Though initially focused on books and the promotion of Korea as a learned, bibliophilic society, chaekgeori broadly speaks to value and veneration of objects that society has deemed meaningful. Turning cardboard and Tyvek into abstract sculpture and takeout boxes into celadon-glazed ceramics, Nam deconstructs objects we know well, using them as templates for pressure printing and molds for casting. Her work asks how we might re-think value for objects that are meant to be impermanent. 

“Wuon-Gean Ho: The Heart’s Sight”
CFA Second-Floor Gallery 

Wuon-Gean Ho is compelled by the idea of remembering — or rather, of not forgetting. She has described the moments she depicts as nodal moments, holding and encapsulating specific, visceral and tactile feelings, while also standing in for bigger scenes. We all have these moments, which so often coalesce around the senses, particularly touch: coming into contact, handling in wanted or unwanted ways, or taking a small amount. Or “touched”: feeling moved through gratitude or sympathy, past actions or being a little off-kilter.

Wuon-Gean Ho, Hide and Seek, 2021. Linocut and monoprint, 6 x 7 3/4 inches.

Wuon-Gean Ho, Hide and Seek, 2021. Linocut and monoprint, 6 x 7 3/4 inches. Courtesy of the artist.

The exhibition’s title plays on the idea of the heart’s eye as an object of desire, the heart’s sigh as a lament or a rush of joy, and finally the heart’s sight: what we sense and the deepness of that sensing.

These sensory explorations are embedded in Ho’s diary series, with meticulously carved and inked prints that are small, touchable and intimate. These works morphed during the COVID-19 pandemic to become a method of connection at a point when we were cut off from the outside world. Their reportage aspect brings us into her lived experience and encompass strands of life as varied as grief, solo navigation, dance, movement, feeling like an outsider, feeling like an insider, sleep, the importance of animals, swimming, comfort eating, comfort in general and being in nature.

Ho’s work in this exhibition includes linocuts, screenprints, artist books and video. 

“Zorawar Sidhu and Rob Swainston: History is Present”
UB Anderson Gallery  

Zorawar Sidhu and Rob Swainston, July 4, 2021. Multi-color woodblock on paper, 57 1/2 x 45 1/4 inches.

Zorawar Sidhu and Rob Swainston, July 4, 2021. Multi-color woodblock on paper, 57 1/2 x 45 1/4 inches. Courtesy of the artists and Petzel Gallery.

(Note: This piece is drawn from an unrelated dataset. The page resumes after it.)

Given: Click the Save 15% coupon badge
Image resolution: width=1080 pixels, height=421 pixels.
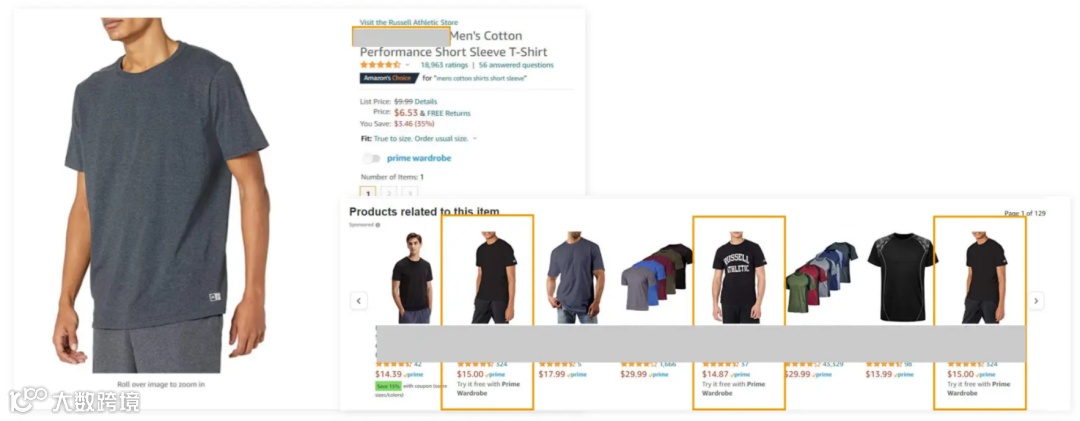Looking at the screenshot, I should click(388, 386).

In “History is Present,” Zorawar Sidhu and Rob Swainston’s large-scale woodcut prints layer art historical references with contemporary catastrophes: America’s political climate, the continuing aftermath of the pandemic, environmental devastation and erosion of bodily autonomy. They document horrors that we’ve become immune to, and prompt us to reckon with them.

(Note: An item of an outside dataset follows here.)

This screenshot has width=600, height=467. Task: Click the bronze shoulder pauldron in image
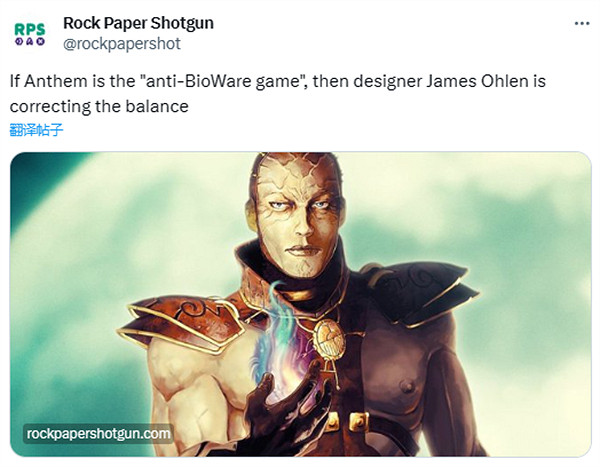[184, 323]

New large-format works join their series ”Doomscrolling,” 18 moments collected between May 24, 2020, and Jan. 6, 2021, carved and printed from plywood that had been used to board up New York City. The phenomena of “doomscrolling,” a term that has gained popularity since 2020, is the process of taking in massive amounts of negative information while scrolling on your devices, particularly phones. This informational overwhelm can cause panic at the piling on of images and injustices, which can then cause passivity and numbness.

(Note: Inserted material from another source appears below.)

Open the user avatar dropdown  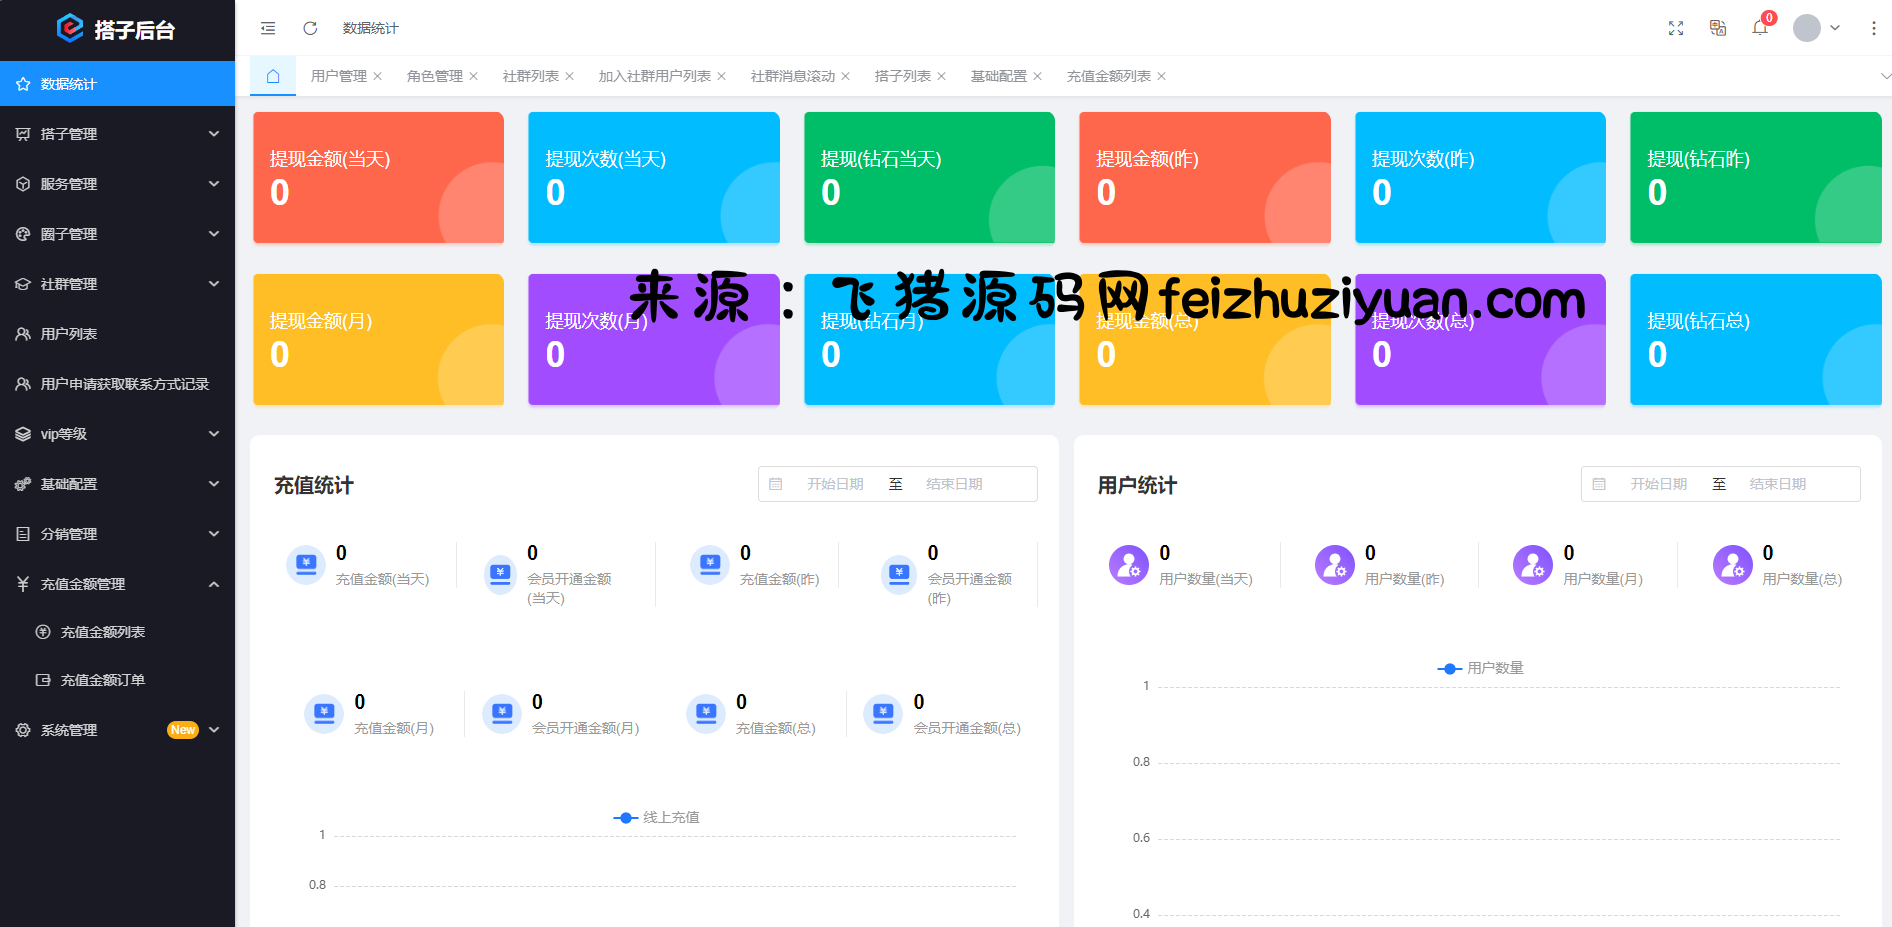point(1816,28)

“Scrolling” is a non-active process. But printmaking is inherently active, and prints have a long history of use in protest, activism and anti-authoritarian dissent. By rendering recent history at a large scale, in layers that draw in references from printmakers such as Albrecht Dürer and Käthe Kollwitz, Sidhu and Swainston draw our attention back to images that we may have forgotten in the scroll.

The overlaying of details from images compress our scrolling into one composite object, giving it the time, space and emotional depth that it deserves.